Data for this task =
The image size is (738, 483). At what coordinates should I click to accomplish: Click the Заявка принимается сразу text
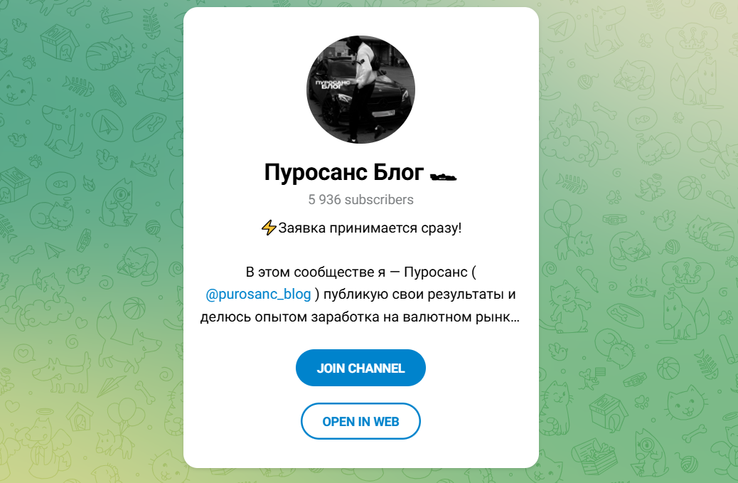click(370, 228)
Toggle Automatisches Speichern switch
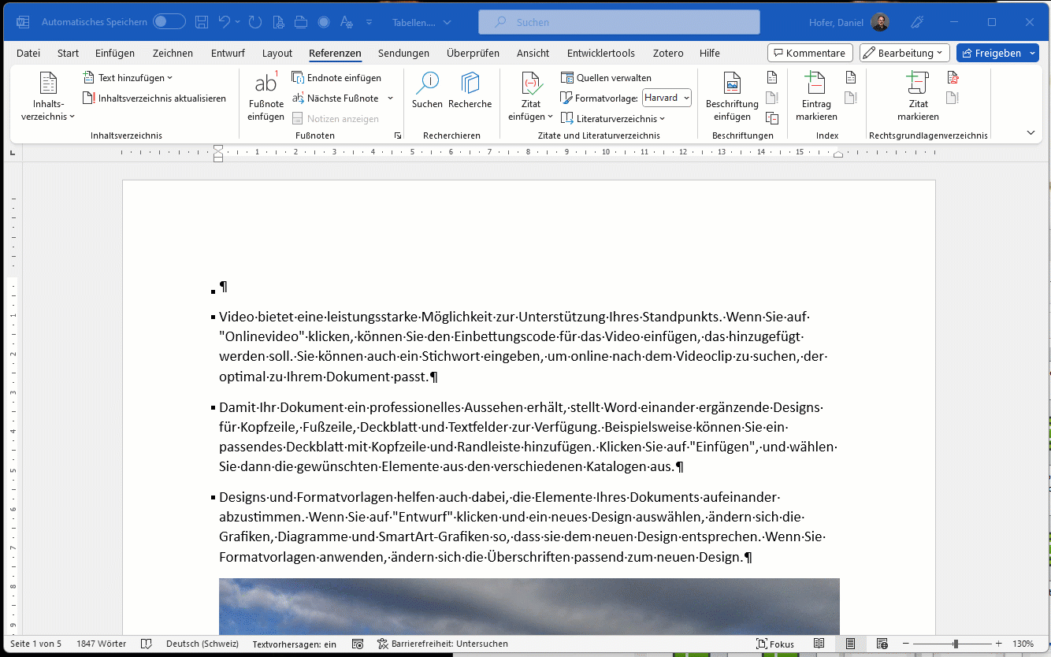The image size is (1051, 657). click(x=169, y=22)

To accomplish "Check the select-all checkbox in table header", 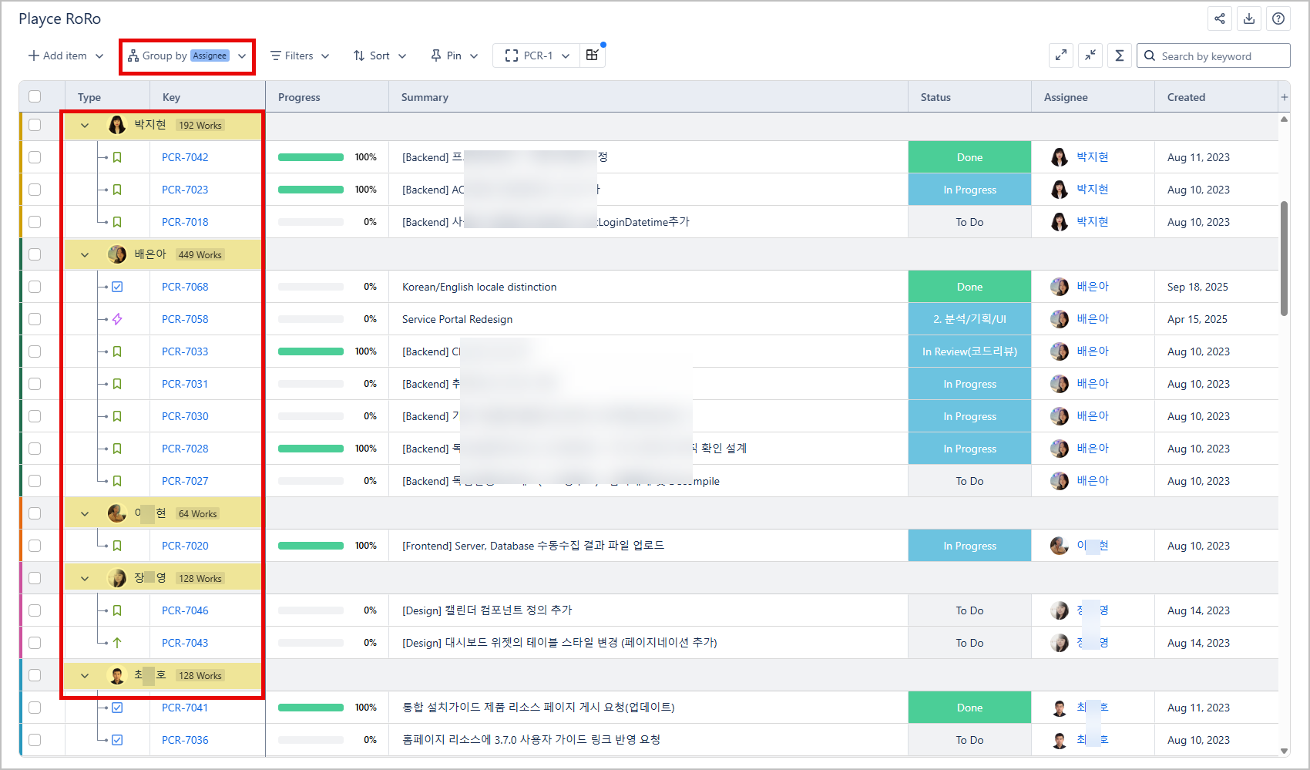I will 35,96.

Problem requirements = Return the entries word for word, from the very beginning through the line containing "The image size is (1051, 657).", with both ends included. Leave the pictures out of your answer.

Result of this exercise =
The image size is (738, 483). At what coordinates should I click to accomplish: Click the Заявка принимается сразу text
click(370, 228)
Toggle Automatisches Speichern switch
The image size is (1051, 657). click(x=169, y=22)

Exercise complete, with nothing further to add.